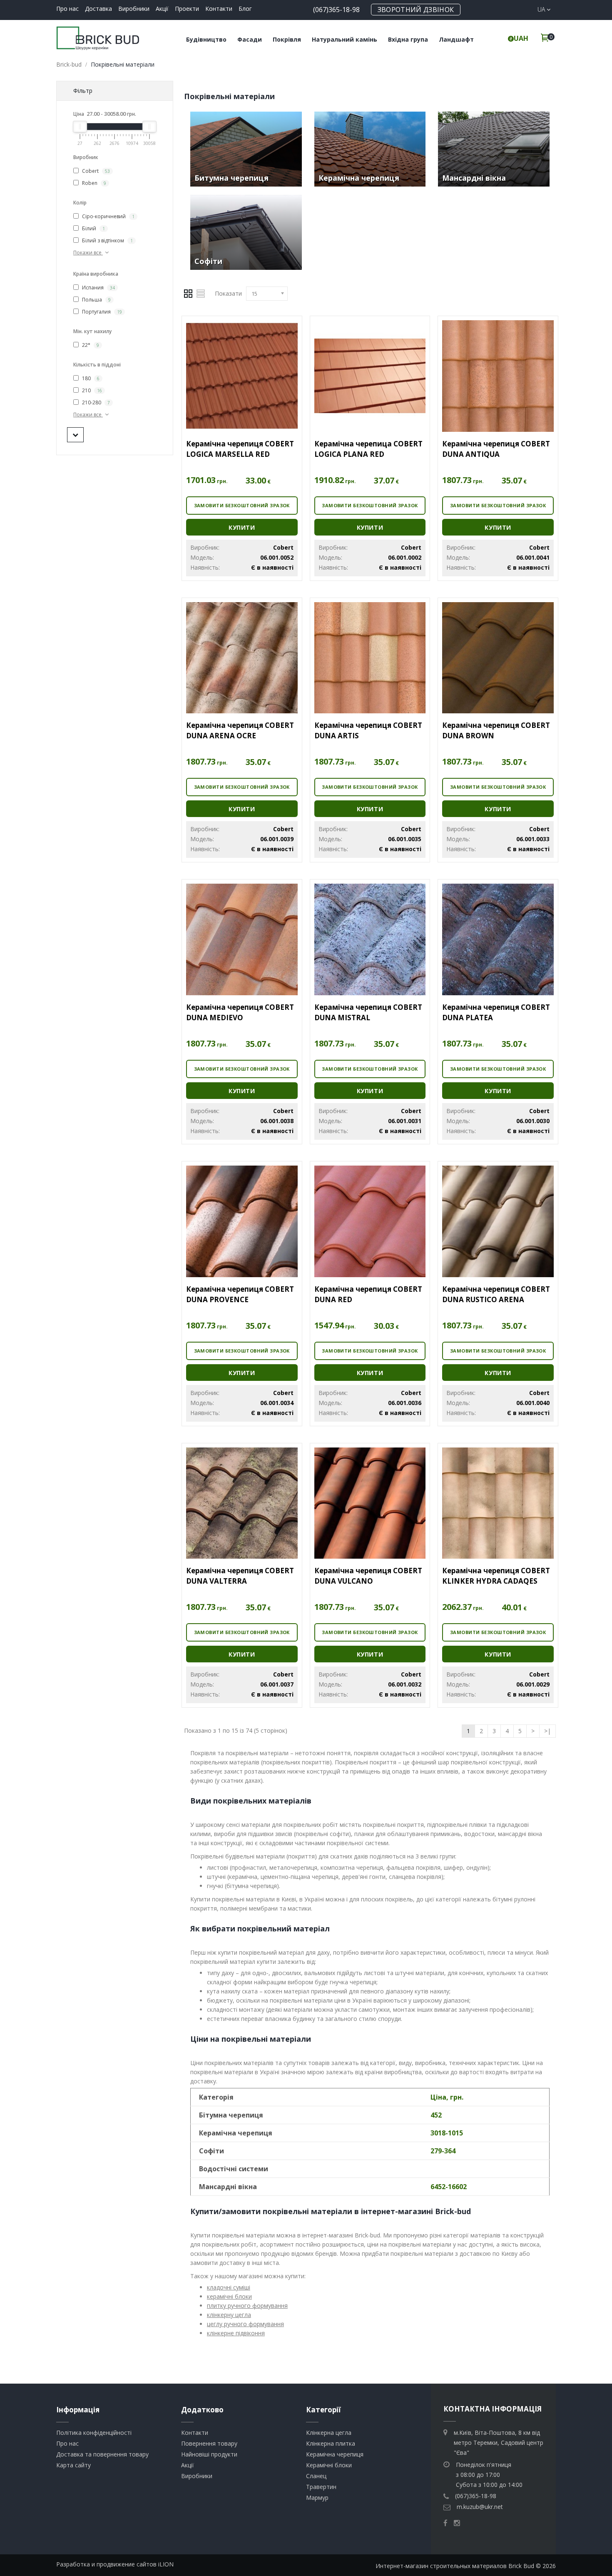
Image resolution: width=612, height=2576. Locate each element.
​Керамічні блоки (329, 2465)
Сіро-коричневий (107, 216)
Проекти (187, 8)
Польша (96, 299)
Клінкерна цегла (328, 2432)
::::::
Exercise requirements: What is needed is every record above, returned exactly, with the pictures omitted.

Answer area:
Image resolution: width=612, height=2576. Locate each element.
​Керамічні блоки (329, 2465)
Сіро-коричневий (107, 216)
Проекти (187, 8)
Польша (96, 299)
Клінкерна цегла (328, 2432)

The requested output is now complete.